Poster abstracts
Poster number 6 submitted by Sabat Gonzalez-Serrano
Flanking amino acids affect the self-cleavage reaction of the Npu split intein tag
Sabat Gonzalez-Serrano (Dr. Wood Lab)
Abstract:
Affinity-tags are extensively used for selective separation of proteins. However, they require additional processing to cleave and separate from the target protein. This limitation makes the downstream purification processing more complex and expensive. Herein, we make use of modified inteins, small intervening enzymes that catalyze their excision from host proteins and the concomitant ligation of flanking polypeptides (exteins), to mitigate this issue.
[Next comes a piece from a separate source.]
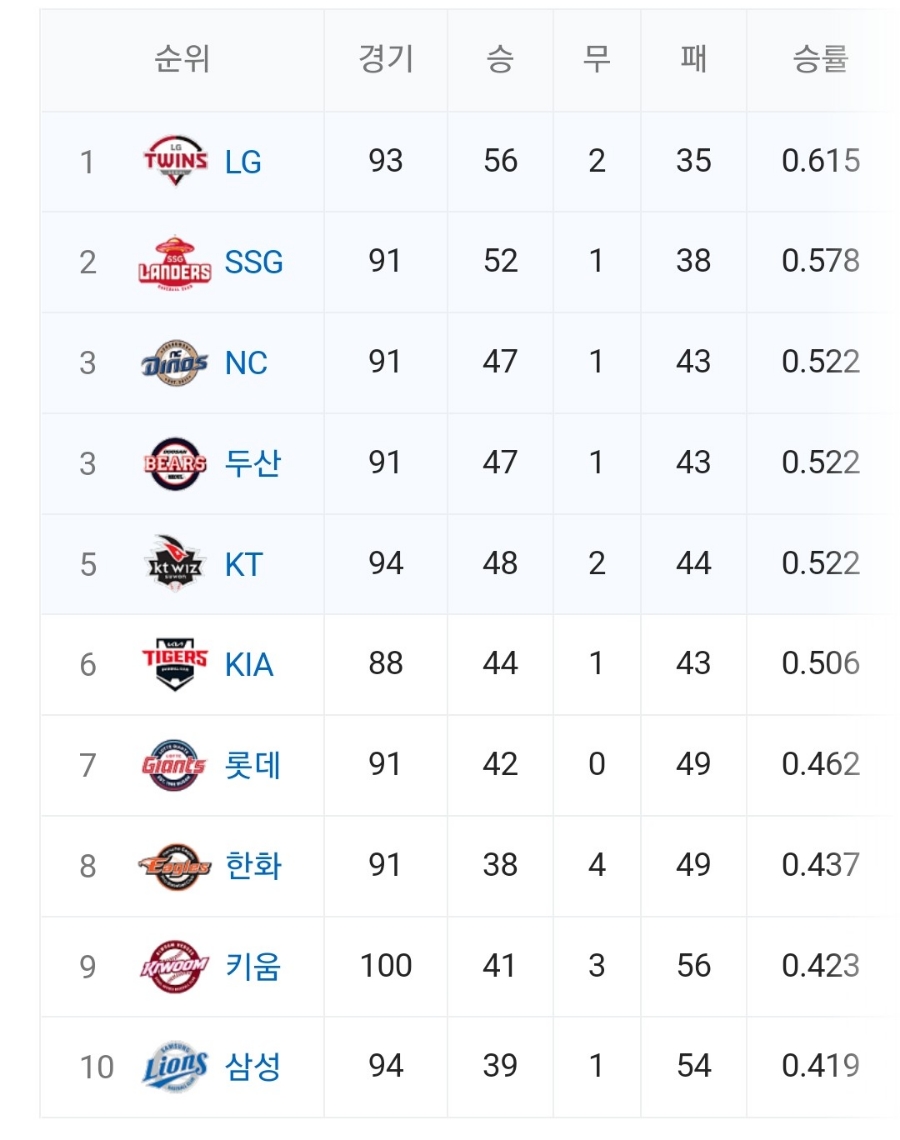Image resolution: width=900 pixels, height=1140 pixels.
Task: Click the 패 column header
Action: [693, 60]
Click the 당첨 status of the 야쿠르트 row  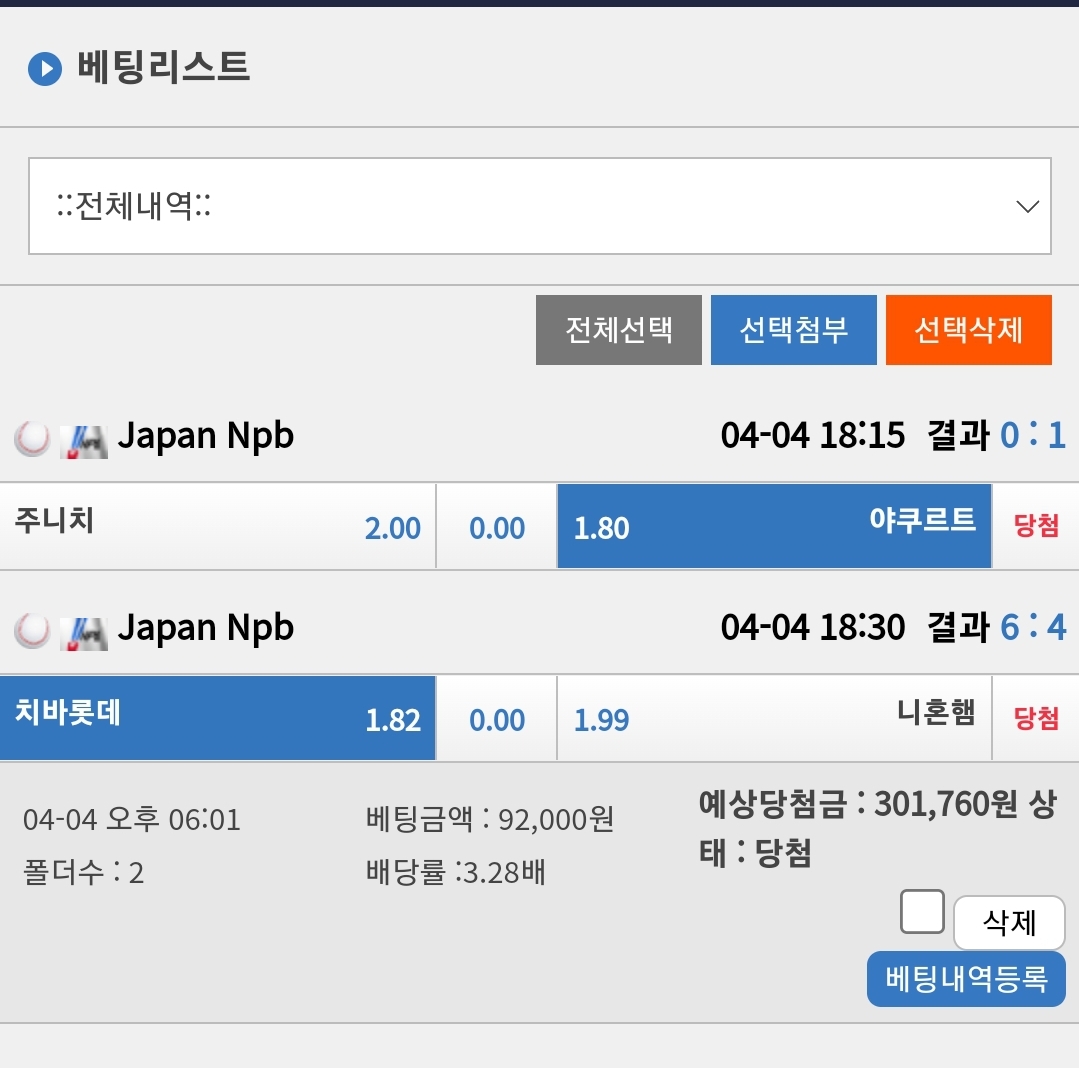[x=1036, y=526]
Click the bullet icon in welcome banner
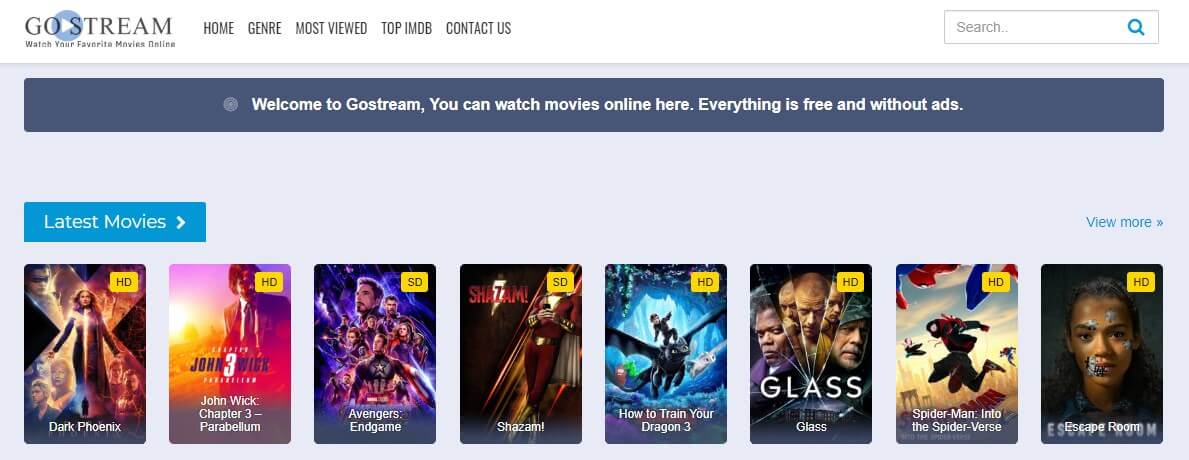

Our lab has pioneered a tagless recombinant protein affinity-purification system by modifying the N. punctiforme DnaE split-intein (NpuN;C) into a self-cleaving tag. In this method, the binding of split-inteins mediate the affinity capture of the target protein; then a mildly acidic pH (6.2) shift triggers the intein’s self-cleavage, and finally the tagless product is eluted. However, even with binding-assembly activation and pH controllability features, the Npu tag exhibits variability in self-cleavage rates with different target proteins. Recent studies have shown that the extein residues adjacent to the intein’s active site also affects the trans-splicing reaction, although it is poorly understood in context of self-cleavage. To study the effects of the extein junction sequence, gel-shift and FRET experiments were performed on a -2, -1 (- positions, preceding the intein) and +1, +2 (+ positions, proceeding the intein) mutant library at pH 8.5 and 6.2 to characterize cleavage rates. Results showed that the -1, -2, and +1, +2 had significant effect on self-cleaving rates and pH controllability. Adding a sensitive enhancing domain (G-D-G-H) on the N-terminus of NpuN had a structural stabilizing and N-terminal cleavage suppression effect. The NpuC junction showed that self-cleavage was predominantly influenced by the +1 position, showing faster rates with large, aromatic/aliphatic residues like phenylalanine. To a less extent, the +2 position can modulate cleaving rates with the same amino acid properties as +1 position. Defining the impact fused proteins over the inteins self-cleavage reaction will help to optimize this purification technology.
Keywords: Self-Cleaving Tag, Protein Purification